PAGE EXCERPT =

───

The regulations pertaining to air in buildings mean employers must make certain there is a sufficient supply of fresh air (ventilation) in enclosed areas of workplaces. This is especially important during the Covid 19 pandemic.
Maximising fresh air in a space can be done by:
- Natural Ventilation – relies on passive air flow through doors, windows, and air vents that can be fully or partially opened.
- Mechanical Ventilation – uses fans and ducts to bring outside fresh air into the building.
- Combination of natural and mechanical ventilation, for example where mechanical ventilation relies on natural ventilation to maximise fresh air such as air conditioning systems.
Ventilation is a key control measure to reduce the risk of virus transmission as part of making a workspace or public space COVID-secure, along with social distancing, keeping everywhere clean, frequent handwashing and hand sanitisation.
It is important that employers and guardians of public spaces use these three key points as guidance to apply these measures to help visitors and workers.
1. Assess the risk from aerosol transmission in enclosed areas.
2. Identify poorly ventilated areas.
3. Decide on steps to be taken that will improve ventilation.
Why ventilation is important.
Good ventilation reduces how much virus is in the air. It helps reduce risk from aerosol transmission, when someone breathes in small particles (the aerosols) from the air in an enclosed space where a person infected with the virus has been.

───

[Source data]

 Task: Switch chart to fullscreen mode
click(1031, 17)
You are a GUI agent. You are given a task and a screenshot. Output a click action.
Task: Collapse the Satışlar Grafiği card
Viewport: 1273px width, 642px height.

───

EXPLORE THE MATERIAL =
[A] Print the stretch of the workplace ventilation guidance from "- Combination of" through "air conditioning systems.".
[B] In the workplace ventilation guidance, what does mechanical ventilation use to bring outside fresh air into a building?
[C] Go on with the workplace ventilation guidance from the point where it stops.

ANSWERS FOR THE TASKS =
[A]
- Combination of natural and mechanical ventilation, for example where mechanical ventilation relies on natural ventilation to maximise fresh air such as air conditioning systems.

[B] Fans and ducts.

[C]
In areas that are inadequately poorly ventilated.
Ventilation reduces the aerosol risk but has little impact on droplet transmission (where people are within 2 metres of each other) and contact transmission (touching surfaces)
Assessing aerosol transmission risk
Sufficient ventilation will look different in varying workplaces or settings.
You can reduce the risk of aerosol transmission by ensuring infected workers or visitors with coronavirus symptoms do not come into the workplace. Provide the right amount of fresh air and limit the number of people in each area. Pay attention to and think about the impact of the activities being performed. For example, activities that increase deeper breathing (singing, physical activities and shouting) should be especially monitored and Covid compliance strictly adhered to by limiting people participating, greater social distance, and the all-important ventilation.